───── TASK DATA ─────

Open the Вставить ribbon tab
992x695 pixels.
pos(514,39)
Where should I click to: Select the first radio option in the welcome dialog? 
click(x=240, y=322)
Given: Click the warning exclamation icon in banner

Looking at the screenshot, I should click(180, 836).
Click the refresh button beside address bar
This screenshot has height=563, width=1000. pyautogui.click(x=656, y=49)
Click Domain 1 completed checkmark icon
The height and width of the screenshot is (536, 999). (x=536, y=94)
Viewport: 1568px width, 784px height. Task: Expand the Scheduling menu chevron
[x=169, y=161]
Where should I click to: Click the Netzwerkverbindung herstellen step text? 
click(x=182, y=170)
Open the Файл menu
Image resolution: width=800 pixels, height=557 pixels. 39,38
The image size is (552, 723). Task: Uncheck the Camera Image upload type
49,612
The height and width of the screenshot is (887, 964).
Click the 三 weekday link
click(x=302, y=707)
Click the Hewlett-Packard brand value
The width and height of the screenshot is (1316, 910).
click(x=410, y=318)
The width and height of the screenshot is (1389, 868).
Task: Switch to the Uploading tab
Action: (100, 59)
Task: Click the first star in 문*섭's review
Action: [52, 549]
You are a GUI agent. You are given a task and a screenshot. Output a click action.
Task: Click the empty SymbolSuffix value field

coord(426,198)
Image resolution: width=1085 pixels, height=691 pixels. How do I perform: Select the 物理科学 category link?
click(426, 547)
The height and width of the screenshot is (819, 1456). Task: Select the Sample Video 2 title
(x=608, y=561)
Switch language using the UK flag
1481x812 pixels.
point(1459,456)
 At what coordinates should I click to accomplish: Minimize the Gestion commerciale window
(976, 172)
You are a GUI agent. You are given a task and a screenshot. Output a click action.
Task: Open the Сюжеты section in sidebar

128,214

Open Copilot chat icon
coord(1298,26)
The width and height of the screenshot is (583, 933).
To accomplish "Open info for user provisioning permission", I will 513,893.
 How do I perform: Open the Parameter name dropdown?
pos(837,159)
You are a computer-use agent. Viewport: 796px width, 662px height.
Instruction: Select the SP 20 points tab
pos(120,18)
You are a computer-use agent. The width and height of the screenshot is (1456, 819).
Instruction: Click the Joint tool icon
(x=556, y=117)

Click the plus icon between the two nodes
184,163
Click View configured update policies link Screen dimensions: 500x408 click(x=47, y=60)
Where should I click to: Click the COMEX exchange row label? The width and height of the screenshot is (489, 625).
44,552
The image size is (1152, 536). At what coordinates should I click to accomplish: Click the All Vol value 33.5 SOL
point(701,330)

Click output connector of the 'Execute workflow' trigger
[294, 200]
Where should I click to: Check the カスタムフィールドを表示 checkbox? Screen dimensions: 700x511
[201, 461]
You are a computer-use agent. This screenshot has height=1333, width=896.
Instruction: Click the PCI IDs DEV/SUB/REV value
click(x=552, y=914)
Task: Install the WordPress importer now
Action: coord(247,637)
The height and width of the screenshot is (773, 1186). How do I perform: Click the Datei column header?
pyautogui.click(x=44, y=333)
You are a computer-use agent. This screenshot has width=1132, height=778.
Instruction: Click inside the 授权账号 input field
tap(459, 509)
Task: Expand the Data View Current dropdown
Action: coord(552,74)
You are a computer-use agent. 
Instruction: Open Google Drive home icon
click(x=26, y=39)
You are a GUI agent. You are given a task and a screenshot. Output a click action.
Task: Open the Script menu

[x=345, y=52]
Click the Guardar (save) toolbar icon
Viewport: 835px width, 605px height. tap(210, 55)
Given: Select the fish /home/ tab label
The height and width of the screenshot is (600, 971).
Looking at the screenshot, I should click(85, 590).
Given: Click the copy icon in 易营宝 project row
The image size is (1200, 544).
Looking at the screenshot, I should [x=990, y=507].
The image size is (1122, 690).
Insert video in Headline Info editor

─────

- _EXERCISE AIM_:
Reproduce the entries without any changes, from the line containing "The image size is (1152, 536)." through the final line of the entries, including both.

- _FINAL ANSWER_:
The image size is (1152, 536). At what coordinates should I click to accomplish: Click the All Vol value 33.5 SOL
point(701,330)

Click output connector of the 'Execute workflow' trigger
[294, 200]
Where should I click to: Check the カスタムフィールドを表示 checkbox? Screen dimensions: 700x511
[201, 461]
You are a computer-use agent. This screenshot has height=1333, width=896.
Instruction: Click the PCI IDs DEV/SUB/REV value
click(x=552, y=914)
Task: Install the WordPress importer now
Action: coord(247,637)
The height and width of the screenshot is (773, 1186). How do I perform: Click the Datei column header?
pyautogui.click(x=44, y=333)
You are a computer-use agent. This screenshot has width=1132, height=778.
Instruction: Click inside the 授权账号 input field
tap(459, 509)
Task: Expand the Data View Current dropdown
Action: coord(552,74)
You are a computer-use agent. 
Instruction: Open Google Drive home icon
click(x=26, y=39)
You are a GUI agent. You are given a task and a screenshot. Output a click action.
Task: Open the Script menu

[x=345, y=52]
Click the Guardar (save) toolbar icon
Viewport: 835px width, 605px height. tap(210, 55)
Given: Select the fish /home/ tab label
The height and width of the screenshot is (600, 971).
Looking at the screenshot, I should click(85, 590).
Given: Click the copy icon in 易营宝 project row
The image size is (1200, 544).
Looking at the screenshot, I should [x=990, y=507].
The image size is (1122, 690).
Insert video in Headline Info editor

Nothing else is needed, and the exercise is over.